Material provided:
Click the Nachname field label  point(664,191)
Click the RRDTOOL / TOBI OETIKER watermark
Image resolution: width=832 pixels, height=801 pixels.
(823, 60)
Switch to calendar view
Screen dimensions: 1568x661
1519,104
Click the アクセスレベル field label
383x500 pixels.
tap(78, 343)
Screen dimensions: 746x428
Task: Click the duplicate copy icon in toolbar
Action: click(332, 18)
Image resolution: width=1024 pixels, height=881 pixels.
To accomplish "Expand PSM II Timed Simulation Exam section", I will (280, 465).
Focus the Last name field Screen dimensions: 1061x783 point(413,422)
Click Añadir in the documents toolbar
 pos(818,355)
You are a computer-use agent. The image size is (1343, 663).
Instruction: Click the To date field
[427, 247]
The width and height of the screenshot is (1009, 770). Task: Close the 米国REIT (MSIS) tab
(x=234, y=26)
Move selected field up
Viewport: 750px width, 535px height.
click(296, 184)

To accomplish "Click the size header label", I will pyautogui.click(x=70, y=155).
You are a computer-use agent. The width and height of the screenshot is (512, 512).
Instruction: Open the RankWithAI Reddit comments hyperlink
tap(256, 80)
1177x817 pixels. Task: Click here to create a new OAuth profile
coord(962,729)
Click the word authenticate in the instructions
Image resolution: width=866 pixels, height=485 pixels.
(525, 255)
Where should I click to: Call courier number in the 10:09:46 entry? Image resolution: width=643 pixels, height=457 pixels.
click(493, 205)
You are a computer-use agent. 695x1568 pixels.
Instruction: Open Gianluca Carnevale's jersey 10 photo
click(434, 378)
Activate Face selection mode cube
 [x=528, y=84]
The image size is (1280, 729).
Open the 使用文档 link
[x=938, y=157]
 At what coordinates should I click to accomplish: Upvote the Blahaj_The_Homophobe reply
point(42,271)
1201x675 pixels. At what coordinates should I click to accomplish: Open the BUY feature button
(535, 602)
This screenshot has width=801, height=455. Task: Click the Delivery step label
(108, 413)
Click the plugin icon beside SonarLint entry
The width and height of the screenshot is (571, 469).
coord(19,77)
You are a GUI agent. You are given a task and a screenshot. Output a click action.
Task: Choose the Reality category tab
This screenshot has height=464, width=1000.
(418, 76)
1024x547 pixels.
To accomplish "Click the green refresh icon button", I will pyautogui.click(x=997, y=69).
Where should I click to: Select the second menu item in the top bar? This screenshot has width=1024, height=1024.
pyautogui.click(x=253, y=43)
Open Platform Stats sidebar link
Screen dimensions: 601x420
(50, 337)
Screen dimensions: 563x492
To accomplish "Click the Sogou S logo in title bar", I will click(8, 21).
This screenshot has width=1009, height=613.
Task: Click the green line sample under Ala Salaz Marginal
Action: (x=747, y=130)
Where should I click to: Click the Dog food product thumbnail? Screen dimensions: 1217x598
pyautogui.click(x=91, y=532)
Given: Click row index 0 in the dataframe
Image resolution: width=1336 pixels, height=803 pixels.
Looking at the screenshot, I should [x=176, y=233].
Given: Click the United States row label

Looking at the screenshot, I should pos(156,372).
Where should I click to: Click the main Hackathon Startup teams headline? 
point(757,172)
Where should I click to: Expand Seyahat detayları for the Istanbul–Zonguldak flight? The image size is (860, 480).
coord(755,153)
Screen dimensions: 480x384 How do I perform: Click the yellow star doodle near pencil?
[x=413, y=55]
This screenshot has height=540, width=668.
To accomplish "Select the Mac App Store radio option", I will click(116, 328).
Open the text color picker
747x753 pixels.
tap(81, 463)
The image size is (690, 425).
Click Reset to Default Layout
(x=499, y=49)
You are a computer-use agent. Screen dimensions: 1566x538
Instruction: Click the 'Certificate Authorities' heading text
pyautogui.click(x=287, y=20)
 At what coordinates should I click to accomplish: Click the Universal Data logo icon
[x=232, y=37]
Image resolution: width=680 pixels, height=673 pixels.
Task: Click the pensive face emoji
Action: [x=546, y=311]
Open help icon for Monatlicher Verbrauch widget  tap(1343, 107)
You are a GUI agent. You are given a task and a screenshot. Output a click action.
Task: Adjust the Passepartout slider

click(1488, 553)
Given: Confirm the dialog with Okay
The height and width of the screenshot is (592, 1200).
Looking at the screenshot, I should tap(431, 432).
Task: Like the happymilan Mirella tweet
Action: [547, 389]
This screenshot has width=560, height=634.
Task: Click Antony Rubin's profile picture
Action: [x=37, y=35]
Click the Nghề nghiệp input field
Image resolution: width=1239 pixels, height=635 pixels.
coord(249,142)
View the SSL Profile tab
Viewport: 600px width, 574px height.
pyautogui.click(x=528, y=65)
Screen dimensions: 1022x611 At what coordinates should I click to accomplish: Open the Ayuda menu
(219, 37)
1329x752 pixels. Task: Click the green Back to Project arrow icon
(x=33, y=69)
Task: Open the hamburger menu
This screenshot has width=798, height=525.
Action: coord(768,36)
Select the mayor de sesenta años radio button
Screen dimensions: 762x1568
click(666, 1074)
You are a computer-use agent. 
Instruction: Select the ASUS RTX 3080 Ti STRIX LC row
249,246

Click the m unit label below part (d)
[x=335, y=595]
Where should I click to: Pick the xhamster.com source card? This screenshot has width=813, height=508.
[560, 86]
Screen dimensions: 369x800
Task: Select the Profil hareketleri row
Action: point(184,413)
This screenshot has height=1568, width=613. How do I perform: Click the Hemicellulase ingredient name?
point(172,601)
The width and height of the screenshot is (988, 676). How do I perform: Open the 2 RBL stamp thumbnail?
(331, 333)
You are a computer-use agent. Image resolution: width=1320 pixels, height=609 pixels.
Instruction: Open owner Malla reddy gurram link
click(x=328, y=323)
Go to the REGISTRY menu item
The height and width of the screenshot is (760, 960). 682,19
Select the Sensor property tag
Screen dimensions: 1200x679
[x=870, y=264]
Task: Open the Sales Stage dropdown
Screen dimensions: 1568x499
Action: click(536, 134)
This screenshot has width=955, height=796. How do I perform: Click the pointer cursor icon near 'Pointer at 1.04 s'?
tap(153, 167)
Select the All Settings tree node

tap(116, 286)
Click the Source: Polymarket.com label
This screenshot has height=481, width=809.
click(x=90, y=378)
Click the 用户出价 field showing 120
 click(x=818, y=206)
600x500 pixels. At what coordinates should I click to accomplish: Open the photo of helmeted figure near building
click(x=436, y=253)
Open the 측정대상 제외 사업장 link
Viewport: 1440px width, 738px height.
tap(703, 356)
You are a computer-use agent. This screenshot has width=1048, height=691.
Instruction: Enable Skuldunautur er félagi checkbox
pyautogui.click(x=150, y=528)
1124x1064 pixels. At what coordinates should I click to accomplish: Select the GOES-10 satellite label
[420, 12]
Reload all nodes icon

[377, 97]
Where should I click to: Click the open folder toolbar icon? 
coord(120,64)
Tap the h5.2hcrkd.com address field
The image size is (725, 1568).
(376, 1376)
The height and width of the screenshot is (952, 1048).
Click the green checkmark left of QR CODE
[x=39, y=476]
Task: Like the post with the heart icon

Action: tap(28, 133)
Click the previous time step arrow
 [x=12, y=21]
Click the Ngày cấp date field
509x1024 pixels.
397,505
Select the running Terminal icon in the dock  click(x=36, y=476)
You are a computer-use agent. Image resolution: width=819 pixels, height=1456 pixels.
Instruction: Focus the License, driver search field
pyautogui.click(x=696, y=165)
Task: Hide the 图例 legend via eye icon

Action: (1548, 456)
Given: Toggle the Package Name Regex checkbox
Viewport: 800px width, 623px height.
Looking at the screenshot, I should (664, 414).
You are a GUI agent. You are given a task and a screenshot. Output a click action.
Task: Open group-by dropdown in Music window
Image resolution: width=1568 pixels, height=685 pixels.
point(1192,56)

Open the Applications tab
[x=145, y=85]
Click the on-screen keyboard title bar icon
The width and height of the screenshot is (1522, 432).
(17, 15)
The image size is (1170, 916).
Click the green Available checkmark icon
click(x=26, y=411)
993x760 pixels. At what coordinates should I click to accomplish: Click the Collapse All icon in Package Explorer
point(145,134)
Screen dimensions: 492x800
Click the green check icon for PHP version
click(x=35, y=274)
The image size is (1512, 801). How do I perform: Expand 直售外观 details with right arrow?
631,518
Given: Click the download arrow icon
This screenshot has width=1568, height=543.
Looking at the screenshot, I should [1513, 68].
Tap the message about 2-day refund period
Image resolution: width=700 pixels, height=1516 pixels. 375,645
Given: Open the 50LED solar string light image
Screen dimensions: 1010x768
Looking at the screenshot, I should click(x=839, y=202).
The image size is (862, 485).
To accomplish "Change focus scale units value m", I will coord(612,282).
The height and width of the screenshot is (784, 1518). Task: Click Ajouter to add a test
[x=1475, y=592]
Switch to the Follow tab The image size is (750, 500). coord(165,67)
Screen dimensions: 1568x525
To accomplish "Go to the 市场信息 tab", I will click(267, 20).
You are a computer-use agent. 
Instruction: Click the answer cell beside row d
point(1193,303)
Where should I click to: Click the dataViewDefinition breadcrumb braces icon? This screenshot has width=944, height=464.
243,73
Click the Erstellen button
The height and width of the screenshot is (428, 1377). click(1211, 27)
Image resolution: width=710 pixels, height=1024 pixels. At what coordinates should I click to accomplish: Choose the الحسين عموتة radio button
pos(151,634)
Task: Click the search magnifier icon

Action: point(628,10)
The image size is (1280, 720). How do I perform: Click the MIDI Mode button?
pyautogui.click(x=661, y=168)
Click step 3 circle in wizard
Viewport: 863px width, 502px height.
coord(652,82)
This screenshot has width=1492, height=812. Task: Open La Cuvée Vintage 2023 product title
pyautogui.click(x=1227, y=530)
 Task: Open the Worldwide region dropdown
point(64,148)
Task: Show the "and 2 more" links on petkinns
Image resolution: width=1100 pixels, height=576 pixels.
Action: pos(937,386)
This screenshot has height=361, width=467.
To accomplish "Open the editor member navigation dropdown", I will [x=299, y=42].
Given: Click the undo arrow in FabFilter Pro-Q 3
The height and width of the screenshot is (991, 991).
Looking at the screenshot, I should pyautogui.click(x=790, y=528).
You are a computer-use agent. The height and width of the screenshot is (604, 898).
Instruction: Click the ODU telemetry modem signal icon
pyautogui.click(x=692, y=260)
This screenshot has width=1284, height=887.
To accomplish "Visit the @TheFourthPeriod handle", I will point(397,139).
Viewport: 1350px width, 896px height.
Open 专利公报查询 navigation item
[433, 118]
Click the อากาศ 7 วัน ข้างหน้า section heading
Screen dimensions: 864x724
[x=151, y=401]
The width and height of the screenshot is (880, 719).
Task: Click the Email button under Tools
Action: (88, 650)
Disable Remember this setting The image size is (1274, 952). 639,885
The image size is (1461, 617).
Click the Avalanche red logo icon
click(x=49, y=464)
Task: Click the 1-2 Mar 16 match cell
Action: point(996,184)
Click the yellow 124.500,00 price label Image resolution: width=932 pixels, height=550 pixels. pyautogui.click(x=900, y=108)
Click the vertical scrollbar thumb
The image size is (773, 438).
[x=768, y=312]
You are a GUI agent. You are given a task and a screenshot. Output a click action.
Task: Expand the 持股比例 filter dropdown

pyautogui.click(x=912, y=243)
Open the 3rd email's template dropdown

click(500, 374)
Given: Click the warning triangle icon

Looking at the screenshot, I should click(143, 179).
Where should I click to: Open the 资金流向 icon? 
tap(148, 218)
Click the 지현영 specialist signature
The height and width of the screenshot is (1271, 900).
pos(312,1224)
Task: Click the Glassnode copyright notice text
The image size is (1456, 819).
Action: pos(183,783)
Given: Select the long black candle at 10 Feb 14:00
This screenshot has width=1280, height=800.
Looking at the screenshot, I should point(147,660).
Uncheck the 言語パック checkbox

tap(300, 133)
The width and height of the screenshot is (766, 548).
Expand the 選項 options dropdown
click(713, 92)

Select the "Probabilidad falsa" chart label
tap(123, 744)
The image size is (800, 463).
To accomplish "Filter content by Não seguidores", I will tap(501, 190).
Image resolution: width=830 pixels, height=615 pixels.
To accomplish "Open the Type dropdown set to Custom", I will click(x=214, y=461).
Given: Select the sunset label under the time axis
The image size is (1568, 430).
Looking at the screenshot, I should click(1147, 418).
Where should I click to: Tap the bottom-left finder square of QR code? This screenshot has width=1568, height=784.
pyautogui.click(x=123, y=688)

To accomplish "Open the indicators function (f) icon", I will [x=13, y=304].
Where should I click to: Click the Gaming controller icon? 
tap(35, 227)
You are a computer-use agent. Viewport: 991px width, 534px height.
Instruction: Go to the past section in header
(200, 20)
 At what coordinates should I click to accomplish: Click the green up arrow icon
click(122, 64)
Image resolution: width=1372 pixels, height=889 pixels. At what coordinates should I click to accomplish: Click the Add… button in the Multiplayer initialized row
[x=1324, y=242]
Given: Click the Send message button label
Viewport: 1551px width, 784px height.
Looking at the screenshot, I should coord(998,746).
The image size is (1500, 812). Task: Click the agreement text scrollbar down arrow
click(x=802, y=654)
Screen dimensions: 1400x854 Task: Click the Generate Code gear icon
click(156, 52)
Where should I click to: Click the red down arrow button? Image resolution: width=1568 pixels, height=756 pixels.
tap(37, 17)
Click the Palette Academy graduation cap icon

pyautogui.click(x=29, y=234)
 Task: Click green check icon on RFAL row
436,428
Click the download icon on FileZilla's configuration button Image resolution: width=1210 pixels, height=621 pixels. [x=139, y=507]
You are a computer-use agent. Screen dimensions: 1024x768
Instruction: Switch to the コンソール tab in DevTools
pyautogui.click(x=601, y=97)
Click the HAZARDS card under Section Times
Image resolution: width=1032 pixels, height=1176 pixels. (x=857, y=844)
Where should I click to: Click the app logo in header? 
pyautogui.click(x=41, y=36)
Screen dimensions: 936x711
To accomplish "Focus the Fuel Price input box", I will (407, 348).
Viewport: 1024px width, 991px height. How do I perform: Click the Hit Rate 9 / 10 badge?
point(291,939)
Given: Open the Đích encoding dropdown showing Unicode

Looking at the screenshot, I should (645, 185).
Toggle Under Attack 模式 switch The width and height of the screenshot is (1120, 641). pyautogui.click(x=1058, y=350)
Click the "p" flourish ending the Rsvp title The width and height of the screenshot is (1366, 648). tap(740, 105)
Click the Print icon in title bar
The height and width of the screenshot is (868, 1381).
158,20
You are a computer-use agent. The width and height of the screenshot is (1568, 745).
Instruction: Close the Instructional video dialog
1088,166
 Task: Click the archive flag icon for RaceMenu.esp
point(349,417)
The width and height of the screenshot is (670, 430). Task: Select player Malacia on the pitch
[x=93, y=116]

Assignment:
Everything from the line containing "Toggle Under Attack" to the last line of the material above must be copied exactly, and only that.

Solution to the problem:
Toggle Under Attack 模式 switch The width and height of the screenshot is (1120, 641). pyautogui.click(x=1058, y=350)
Click the "p" flourish ending the Rsvp title The width and height of the screenshot is (1366, 648). tap(740, 105)
Click the Print icon in title bar
The height and width of the screenshot is (868, 1381).
158,20
You are a computer-use agent. The width and height of the screenshot is (1568, 745).
Instruction: Close the Instructional video dialog
1088,166
 Task: Click the archive flag icon for RaceMenu.esp
point(349,417)
The width and height of the screenshot is (670, 430). Task: Select player Malacia on the pitch
[x=93, y=116]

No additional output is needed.